— START OF PROVIDED INFORMATION —

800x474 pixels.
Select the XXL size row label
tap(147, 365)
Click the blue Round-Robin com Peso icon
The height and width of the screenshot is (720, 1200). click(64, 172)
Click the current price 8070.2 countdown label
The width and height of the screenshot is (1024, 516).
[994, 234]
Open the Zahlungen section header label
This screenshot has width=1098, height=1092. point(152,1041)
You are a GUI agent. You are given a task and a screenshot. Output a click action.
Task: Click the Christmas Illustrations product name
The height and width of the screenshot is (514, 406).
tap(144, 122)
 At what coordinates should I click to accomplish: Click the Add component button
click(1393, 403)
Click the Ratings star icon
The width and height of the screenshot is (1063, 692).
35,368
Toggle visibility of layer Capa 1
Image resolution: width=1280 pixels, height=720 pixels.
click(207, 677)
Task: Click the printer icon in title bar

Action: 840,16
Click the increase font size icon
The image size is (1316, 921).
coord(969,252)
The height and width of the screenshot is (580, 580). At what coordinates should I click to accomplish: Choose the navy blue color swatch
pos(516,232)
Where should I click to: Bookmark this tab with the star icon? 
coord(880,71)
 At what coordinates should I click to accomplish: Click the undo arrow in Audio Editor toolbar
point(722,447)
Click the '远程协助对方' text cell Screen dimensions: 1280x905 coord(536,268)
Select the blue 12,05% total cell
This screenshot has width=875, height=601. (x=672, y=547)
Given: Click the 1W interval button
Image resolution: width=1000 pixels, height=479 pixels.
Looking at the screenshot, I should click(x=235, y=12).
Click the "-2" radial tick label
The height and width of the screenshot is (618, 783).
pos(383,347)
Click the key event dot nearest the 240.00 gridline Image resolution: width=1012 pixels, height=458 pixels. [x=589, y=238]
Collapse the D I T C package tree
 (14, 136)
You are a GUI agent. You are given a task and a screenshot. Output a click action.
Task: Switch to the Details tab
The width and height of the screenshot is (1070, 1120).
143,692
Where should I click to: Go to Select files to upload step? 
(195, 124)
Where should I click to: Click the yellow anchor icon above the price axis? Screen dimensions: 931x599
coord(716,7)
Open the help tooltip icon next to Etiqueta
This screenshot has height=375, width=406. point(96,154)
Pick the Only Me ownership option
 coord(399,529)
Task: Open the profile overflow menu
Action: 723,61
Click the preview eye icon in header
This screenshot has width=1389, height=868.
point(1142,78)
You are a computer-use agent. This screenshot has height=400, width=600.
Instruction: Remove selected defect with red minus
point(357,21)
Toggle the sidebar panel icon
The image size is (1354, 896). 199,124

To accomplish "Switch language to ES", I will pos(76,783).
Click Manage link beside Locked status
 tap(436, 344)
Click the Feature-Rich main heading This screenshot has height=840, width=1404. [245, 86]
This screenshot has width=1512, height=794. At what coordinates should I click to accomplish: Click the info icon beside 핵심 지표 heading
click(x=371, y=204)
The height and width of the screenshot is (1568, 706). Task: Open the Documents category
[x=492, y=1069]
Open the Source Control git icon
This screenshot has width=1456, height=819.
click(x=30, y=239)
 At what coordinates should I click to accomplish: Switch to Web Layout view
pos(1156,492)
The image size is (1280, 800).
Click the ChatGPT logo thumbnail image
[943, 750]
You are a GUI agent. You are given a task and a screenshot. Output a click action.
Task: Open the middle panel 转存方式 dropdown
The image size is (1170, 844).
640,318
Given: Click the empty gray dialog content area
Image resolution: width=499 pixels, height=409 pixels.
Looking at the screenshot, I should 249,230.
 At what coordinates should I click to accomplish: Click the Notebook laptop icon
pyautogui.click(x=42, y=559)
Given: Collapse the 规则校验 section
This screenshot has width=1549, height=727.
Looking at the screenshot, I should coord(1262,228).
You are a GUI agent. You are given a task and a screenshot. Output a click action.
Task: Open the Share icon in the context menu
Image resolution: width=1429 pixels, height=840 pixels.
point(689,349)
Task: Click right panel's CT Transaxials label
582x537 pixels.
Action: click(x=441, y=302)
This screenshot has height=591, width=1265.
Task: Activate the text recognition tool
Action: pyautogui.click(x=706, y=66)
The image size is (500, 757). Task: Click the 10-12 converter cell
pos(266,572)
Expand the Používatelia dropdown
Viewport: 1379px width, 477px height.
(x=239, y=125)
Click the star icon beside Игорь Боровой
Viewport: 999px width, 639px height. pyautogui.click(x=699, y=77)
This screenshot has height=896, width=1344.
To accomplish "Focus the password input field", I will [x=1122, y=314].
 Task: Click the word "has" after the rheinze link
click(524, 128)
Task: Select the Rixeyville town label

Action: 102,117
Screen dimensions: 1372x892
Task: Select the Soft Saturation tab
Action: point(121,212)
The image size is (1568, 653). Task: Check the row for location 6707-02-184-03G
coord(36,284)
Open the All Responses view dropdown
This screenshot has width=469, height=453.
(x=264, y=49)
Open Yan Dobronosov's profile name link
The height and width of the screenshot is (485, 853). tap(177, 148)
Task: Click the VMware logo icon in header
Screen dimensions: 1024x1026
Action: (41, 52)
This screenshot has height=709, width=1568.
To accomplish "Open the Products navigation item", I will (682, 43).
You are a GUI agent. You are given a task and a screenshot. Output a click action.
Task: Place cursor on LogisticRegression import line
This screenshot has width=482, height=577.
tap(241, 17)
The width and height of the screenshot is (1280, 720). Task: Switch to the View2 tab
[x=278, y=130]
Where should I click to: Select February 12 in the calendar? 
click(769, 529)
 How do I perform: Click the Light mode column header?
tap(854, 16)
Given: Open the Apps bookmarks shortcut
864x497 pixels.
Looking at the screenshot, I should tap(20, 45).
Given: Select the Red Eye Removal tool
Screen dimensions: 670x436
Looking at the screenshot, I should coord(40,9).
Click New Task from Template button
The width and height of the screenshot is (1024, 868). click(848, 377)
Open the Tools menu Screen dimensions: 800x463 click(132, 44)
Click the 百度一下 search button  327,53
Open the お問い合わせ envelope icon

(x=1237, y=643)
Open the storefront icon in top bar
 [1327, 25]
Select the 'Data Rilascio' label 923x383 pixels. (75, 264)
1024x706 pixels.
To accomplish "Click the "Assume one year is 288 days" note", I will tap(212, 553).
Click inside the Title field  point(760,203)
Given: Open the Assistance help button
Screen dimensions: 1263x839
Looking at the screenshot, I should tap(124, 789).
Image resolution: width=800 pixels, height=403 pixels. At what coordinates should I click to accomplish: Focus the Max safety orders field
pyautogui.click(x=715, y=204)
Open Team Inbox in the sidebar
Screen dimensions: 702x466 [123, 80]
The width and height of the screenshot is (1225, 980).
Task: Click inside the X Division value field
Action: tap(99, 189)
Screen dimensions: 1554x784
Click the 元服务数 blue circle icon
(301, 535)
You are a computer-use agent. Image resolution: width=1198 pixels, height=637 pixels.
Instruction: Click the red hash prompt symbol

— END OF PROVIDED INFORMATION —

▶ WHAT IS REQUIRED: Reproduce all of the data above word for word, line by line, without any changes.

▶ RIGHT ANSWER:
800x474 pixels.
Select the XXL size row label
tap(147, 365)
Click the blue Round-Robin com Peso icon
The height and width of the screenshot is (720, 1200). click(64, 172)
Click the current price 8070.2 countdown label
The width and height of the screenshot is (1024, 516).
[994, 234]
Open the Zahlungen section header label
This screenshot has width=1098, height=1092. point(152,1041)
You are a GUI agent. You are given a task and a screenshot. Output a click action.
Task: Click the Christmas Illustrations product name
The height and width of the screenshot is (514, 406).
tap(144, 122)
 At what coordinates should I click to accomplish: Click the Add component button
click(1393, 403)
Click the Ratings star icon
The width and height of the screenshot is (1063, 692).
35,368
Toggle visibility of layer Capa 1
Image resolution: width=1280 pixels, height=720 pixels.
click(207, 677)
Task: Click the printer icon in title bar

Action: 840,16
Click the increase font size icon
The image size is (1316, 921).
coord(969,252)
The height and width of the screenshot is (580, 580). At what coordinates should I click to accomplish: Choose the navy blue color swatch
pos(516,232)
Where should I click to: Bookmark this tab with the star icon? 
coord(880,71)
 At what coordinates should I click to accomplish: Click the undo arrow in Audio Editor toolbar
point(722,447)
Click the '远程协助对方' text cell Screen dimensions: 1280x905 coord(536,268)
Select the blue 12,05% total cell
This screenshot has width=875, height=601. (x=672, y=547)
Given: Click the 1W interval button
Image resolution: width=1000 pixels, height=479 pixels.
Looking at the screenshot, I should click(x=235, y=12).
Click the "-2" radial tick label
The height and width of the screenshot is (618, 783).
pos(383,347)
Click the key event dot nearest the 240.00 gridline Image resolution: width=1012 pixels, height=458 pixels. [x=589, y=238]
Collapse the D I T C package tree
 (14, 136)
You are a GUI agent. You are given a task and a screenshot. Output a click action.
Task: Switch to the Details tab
The width and height of the screenshot is (1070, 1120).
143,692
Where should I click to: Go to Select files to upload step? 
(195, 124)
Where should I click to: Click the yellow anchor icon above the price axis? Screen dimensions: 931x599
coord(716,7)
Open the help tooltip icon next to Etiqueta
This screenshot has height=375, width=406. point(96,154)
Pick the Only Me ownership option
 coord(399,529)
Task: Open the profile overflow menu
Action: 723,61
Click the preview eye icon in header
This screenshot has width=1389, height=868.
point(1142,78)
You are a computer-use agent. This screenshot has height=400, width=600.
Instruction: Remove selected defect with red minus
point(357,21)
Toggle the sidebar panel icon
The image size is (1354, 896). 199,124

To accomplish "Switch language to ES", I will pos(76,783).
Click Manage link beside Locked status
 tap(436, 344)
Click the Feature-Rich main heading This screenshot has height=840, width=1404. [245, 86]
This screenshot has width=1512, height=794. At what coordinates should I click to accomplish: Click the info icon beside 핵심 지표 heading
click(x=371, y=204)
The height and width of the screenshot is (1568, 706). Task: Open the Documents category
[x=492, y=1069]
Open the Source Control git icon
This screenshot has width=1456, height=819.
click(x=30, y=239)
 At what coordinates should I click to accomplish: Switch to Web Layout view
pos(1156,492)
The image size is (1280, 800).
Click the ChatGPT logo thumbnail image
[943, 750]
You are a GUI agent. You are given a task and a screenshot. Output a click action.
Task: Open the middle panel 转存方式 dropdown
The image size is (1170, 844).
640,318
Given: Click the empty gray dialog content area
Image resolution: width=499 pixels, height=409 pixels.
Looking at the screenshot, I should 249,230.
 At what coordinates should I click to accomplish: Click the Notebook laptop icon
pyautogui.click(x=42, y=559)
Given: Collapse the 规则校验 section
This screenshot has width=1549, height=727.
Looking at the screenshot, I should coord(1262,228).
You are a GUI agent. You are given a task and a screenshot. Output a click action.
Task: Open the Share icon in the context menu
Image resolution: width=1429 pixels, height=840 pixels.
point(689,349)
Task: Click right panel's CT Transaxials label
582x537 pixels.
Action: click(x=441, y=302)
This screenshot has height=591, width=1265.
Task: Activate the text recognition tool
Action: pyautogui.click(x=706, y=66)
The image size is (500, 757). Task: Click the 10-12 converter cell
pos(266,572)
Expand the Používatelia dropdown
Viewport: 1379px width, 477px height.
(x=239, y=125)
Click the star icon beside Игорь Боровой
Viewport: 999px width, 639px height. pyautogui.click(x=699, y=77)
This screenshot has height=896, width=1344.
To accomplish "Focus the password input field", I will [x=1122, y=314].
 Task: Click the word "has" after the rheinze link
click(524, 128)
Task: Select the Rixeyville town label

Action: 102,117
Screen dimensions: 1372x892
Task: Select the Soft Saturation tab
Action: point(121,212)
The image size is (1568, 653). Task: Check the row for location 6707-02-184-03G
coord(36,284)
Open the All Responses view dropdown
This screenshot has width=469, height=453.
(x=264, y=49)
Open Yan Dobronosov's profile name link
The height and width of the screenshot is (485, 853). tap(177, 148)
Task: Click the VMware logo icon in header
Screen dimensions: 1024x1026
Action: (41, 52)
This screenshot has height=709, width=1568.
To accomplish "Open the Products navigation item", I will (682, 43).
You are a GUI agent. You are given a task and a screenshot. Output a click action.
Task: Place cursor on LogisticRegression import line
This screenshot has width=482, height=577.
tap(241, 17)
The width and height of the screenshot is (1280, 720). Task: Switch to the View2 tab
[x=278, y=130]
Where should I click to: Select February 12 in the calendar? 
click(769, 529)
 How do I perform: Click the Light mode column header?
tap(854, 16)
Given: Open the Apps bookmarks shortcut
864x497 pixels.
Looking at the screenshot, I should tap(20, 45).
Given: Select the Red Eye Removal tool
Screen dimensions: 670x436
Looking at the screenshot, I should coord(40,9).
Click New Task from Template button
The width and height of the screenshot is (1024, 868). click(848, 377)
Open the Tools menu Screen dimensions: 800x463 click(132, 44)
Click the 百度一下 search button  327,53
Open the お問い合わせ envelope icon

(x=1237, y=643)
Open the storefront icon in top bar
 [1327, 25]
Select the 'Data Rilascio' label 923x383 pixels. (75, 264)
1024x706 pixels.
To accomplish "Click the "Assume one year is 288 days" note", I will tap(212, 553).
Click inside the Title field  point(760,203)
Given: Open the Assistance help button
Screen dimensions: 1263x839
Looking at the screenshot, I should tap(124, 789).
Image resolution: width=800 pixels, height=403 pixels. At what coordinates should I click to accomplish: Focus the Max safety orders field
pyautogui.click(x=715, y=204)
Open Team Inbox in the sidebar
Screen dimensions: 702x466 [123, 80]
The width and height of the screenshot is (1225, 980).
Task: Click inside the X Division value field
Action: tap(99, 189)
Screen dimensions: 1554x784
Click the 元服务数 blue circle icon
(301, 535)
You are a computer-use agent. Image resolution: width=1198 pixels, height=637 pixels.
Instruction: Click the red hash prompt symbol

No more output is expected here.